■ **WORK TO COMPLETE**
**1)** Translate this sentence from the persona steering notebook into Spanish: "Next, we will define a function that applies a chat template to our instructions."
**2)** Write the next part of the persona steering notebook, picking up right after its final line of code.

In [4]:
import json
import matplotlib.pyplot as plt
import numpy as np
import os
from sklearn.manifold import TSNE
import torch
from transformers import AutoModelForCausalLM, AutoTokenizer, pipeline

%load_ext autoreload
%autoreload 2
import steering_vectors

The autoreload extension is already loaded. To reload it, use:
  %reload_ext autoreload


#### Preliminaries

Let's first load the model as usual. 

In [16]:
# Let's load the model 
device = 'cuda:0'
model_name = 'microsoft/Phi-3.5-mini-instruct'

# Load Phi model 
model = AutoModelForCausalLM.from_pretrained(
    model_name, 
    device_map=device, 
    torch_dtype="auto", 
    trust_remote_code=True, 
)

tokenizer = AutoTokenizer.from_pretrained(model_name)

Loading checkpoint shards:   0%|          | 0/2 [00:00<?, ?it/s]

Next, we will define a function that applies a chat template to our instructions. 

In [6]:
def tokenize_instructions(tokenizer, instructions):
    return tokenizer.apply_chat_template(
        instructions,
        padding=True,
        truncation=False,
        return_tensors="pt",
        return_dict=True,
        add_generation_prompt=True,
    ).input_ids

And we will load our data. 

In [7]:
# open the jsons with the formatted data in the format of "{question} Choices: (A) Yes. (B) No. Answer: {}"
data_dir = '../data/personas'
personas = ["curious", "close-minded"]
formatted_data = {personas[0]:[], personas[1]:[]}
with open(os.path.join(data_dir, 'formatted_data_{}.json'.format(personas[0])), 'r') as f:
    formatted_data[personas[0]] = json.load(f)
with open(os.path.join(data_dir, 'formatted_data_{}.json'.format(personas[1])), 'r') as f:
    formatted_data[personas[1]] = json.load(f)

### Steering for personas.

We will use 20 samples of statements from i) closeminded personas and ii) curious personas. Over this we will compute the representations, use the last tokens representation to compute the steering vector and steer using this raw vector by injecting it into a set of layers. 

Note: the results here may be slightly different from the blog post due to random seed differences :) 

In [23]:
# get steering vector on number of samples
num_samples_to_use = 20
personaA = 'curious'
personaB = 'close-minded'
layer_of_choice = 17
do_pca = False
dd_with_c_A = formatted_data[personaA][:num_samples_to_use]
dd_with_c_B = formatted_data[personaB][:num_samples_to_use]
instr = ["Give me ideas on what to do on a rainy day", "Give me suggestions on how to approach a colleague to resolve a conflict.", "Tell me how to write a phishing email."]
dd_with_instr = [[{"role": "user", "content": x}] for x in dd_with_c_A + dd_with_c_B]
toks = tokenize_instructions(tokenizer, dd_with_instr)

■ **SUPPLIED DATA**
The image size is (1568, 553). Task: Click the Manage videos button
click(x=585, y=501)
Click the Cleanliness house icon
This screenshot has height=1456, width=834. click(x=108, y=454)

■ **FINAL ANSWERS**
**1)** A continuación, definiremos una función que aplica una plantilla de chat a nuestras instrucciones.

**2)**
# finds steering vector towards target_toks = B; in steering we subtract this vector aka we steer to A when scale>0
steering_vecs, raw_diffs = steering_vectors.find_steering_vecs(base_toks = toks[:num_samples_to_use], target_toks = toks[num_samples_to_use:], model=model, layer = layer_of_choice, pos=-1, get_raw_diffs = True, batch_size=3)
print(raw_diffs.shape)
# test it on the test data and evaluate
for it in range(len(instr)):
    toks_test = tokenize_instructions(tokenizer, [{"role": "user", "content": instr[it]}])
    generations_baseline, _ = steering_vectors.do_steering(model, toks_test.to(device), None)
    generation_A, _ = steering_vectors.do_steering(model, toks_test.to(device), steering_vecs.to(device), scale = 2, layer = [12,13,14,15,16,17,18,19], proj=False, all_toks=False) # towards A
    generation_B, _ = steering_vectors.do_steering(model, toks_test.to(device), steering_vecs.to(device), scale = -2, layer = [12,13,14,15,16,17,18,19], proj=False, all_toks=False) # towards B
    baseline = tokenizer.decode(generations_baseline[0], skip_special_tokens=True)
    to_A = tokenizer.decode(generation_A[0], skip_special_tokens=True)
    to_B = tokenizer.decode(generation_B[0], skip_special_tokens=True)
    print(f"BASELINE: {baseline}")
    print("**************************")
    print(f"STEER TO {emotionA}: {to_A}")
    print("**************************")
    print(f"STEER TO {emotionB}: {to_B}")

100%|██████████| 7/7 [00:00<00:00,  9.36it/s]


torch.Size([20, 3072])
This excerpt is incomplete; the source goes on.